Area 3, on the right side of the reservoir, shows only a slight difference in the size and downdip termination on the density anomalies compared to the amplitude data. The density data is definitely more discontinuous, and only a few of the wells intersect strong density anomalies. The production in this area has been prolific, but the average production rates are significantly lower than the other two areas. The production in this area is captured midway though completion, so the differences could be due to the removal of hydrocarbons or lateral lithologic variations. The density anomaly circled in green has not been touched by any of the current wellbores and still has both strong amplitude and strong density contrast. With only one well up-structure from it, the chances are good that this feature is not being produced.
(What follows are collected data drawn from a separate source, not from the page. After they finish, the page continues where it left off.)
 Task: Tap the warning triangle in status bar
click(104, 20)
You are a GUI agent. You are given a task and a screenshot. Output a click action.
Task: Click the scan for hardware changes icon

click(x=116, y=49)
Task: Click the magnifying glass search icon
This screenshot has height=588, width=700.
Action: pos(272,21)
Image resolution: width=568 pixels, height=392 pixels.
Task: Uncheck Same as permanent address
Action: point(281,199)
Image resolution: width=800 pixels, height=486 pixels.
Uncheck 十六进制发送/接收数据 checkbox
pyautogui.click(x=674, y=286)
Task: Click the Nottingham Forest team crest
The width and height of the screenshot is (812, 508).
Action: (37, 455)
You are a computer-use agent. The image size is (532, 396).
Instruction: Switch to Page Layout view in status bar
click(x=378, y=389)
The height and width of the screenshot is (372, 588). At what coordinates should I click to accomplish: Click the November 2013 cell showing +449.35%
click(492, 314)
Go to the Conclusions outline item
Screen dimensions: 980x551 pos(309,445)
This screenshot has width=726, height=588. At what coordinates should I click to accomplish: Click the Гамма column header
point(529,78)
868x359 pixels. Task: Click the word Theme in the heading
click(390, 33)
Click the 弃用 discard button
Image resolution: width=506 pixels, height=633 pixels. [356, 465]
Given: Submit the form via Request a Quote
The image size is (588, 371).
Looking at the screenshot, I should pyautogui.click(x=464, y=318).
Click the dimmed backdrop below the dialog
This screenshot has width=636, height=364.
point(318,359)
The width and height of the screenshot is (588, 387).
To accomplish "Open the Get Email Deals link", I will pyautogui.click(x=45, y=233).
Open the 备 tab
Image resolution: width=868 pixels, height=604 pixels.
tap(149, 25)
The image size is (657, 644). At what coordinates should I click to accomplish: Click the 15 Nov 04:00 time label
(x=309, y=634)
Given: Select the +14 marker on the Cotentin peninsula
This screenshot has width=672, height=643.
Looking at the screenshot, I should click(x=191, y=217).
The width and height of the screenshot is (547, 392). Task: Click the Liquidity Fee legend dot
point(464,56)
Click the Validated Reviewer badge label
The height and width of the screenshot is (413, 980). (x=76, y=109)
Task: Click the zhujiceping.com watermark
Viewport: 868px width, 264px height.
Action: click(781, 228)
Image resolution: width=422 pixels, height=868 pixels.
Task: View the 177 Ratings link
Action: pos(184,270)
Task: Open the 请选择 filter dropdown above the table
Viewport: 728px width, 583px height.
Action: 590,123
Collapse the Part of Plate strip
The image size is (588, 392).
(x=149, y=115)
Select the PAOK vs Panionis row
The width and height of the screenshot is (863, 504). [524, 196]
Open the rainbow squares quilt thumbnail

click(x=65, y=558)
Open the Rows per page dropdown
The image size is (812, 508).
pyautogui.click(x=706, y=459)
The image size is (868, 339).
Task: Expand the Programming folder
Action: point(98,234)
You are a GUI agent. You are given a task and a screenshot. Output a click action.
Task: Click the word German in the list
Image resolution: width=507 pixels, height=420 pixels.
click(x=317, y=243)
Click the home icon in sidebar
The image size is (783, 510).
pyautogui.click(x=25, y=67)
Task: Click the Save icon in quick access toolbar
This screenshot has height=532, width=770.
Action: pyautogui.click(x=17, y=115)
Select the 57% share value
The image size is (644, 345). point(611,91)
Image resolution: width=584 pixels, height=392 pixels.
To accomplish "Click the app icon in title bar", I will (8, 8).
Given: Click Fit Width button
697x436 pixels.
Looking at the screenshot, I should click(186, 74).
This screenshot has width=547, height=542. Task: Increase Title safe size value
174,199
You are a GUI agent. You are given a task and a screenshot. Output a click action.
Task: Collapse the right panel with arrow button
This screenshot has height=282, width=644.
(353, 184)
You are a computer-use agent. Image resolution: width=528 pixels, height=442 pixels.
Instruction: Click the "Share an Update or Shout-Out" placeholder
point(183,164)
The area did stay active for another seven years, so a new dataset would be needed to confirm this as a current fluid anomaly.
Conclusions
The data used for the analysis represents only one temporal snapshot of the whole area. 4D data would be a more effective tool for the field analysis, but because of the saturation issue, this data type is not often acquired. To truly evaluate any remaining hydrocarbon potential, a new dataset, to provide a 4D solution, coupled with the density technology would be the most promising. We see significant differences between the conventional amplitude data and the data extracted from the density cube. Rock property analysis and similarity of the responses to known fluid and reservoir properties of the reservoirs are very supportive that the density cube data can indeed identify potential bypassed pay targets in and around existing fields.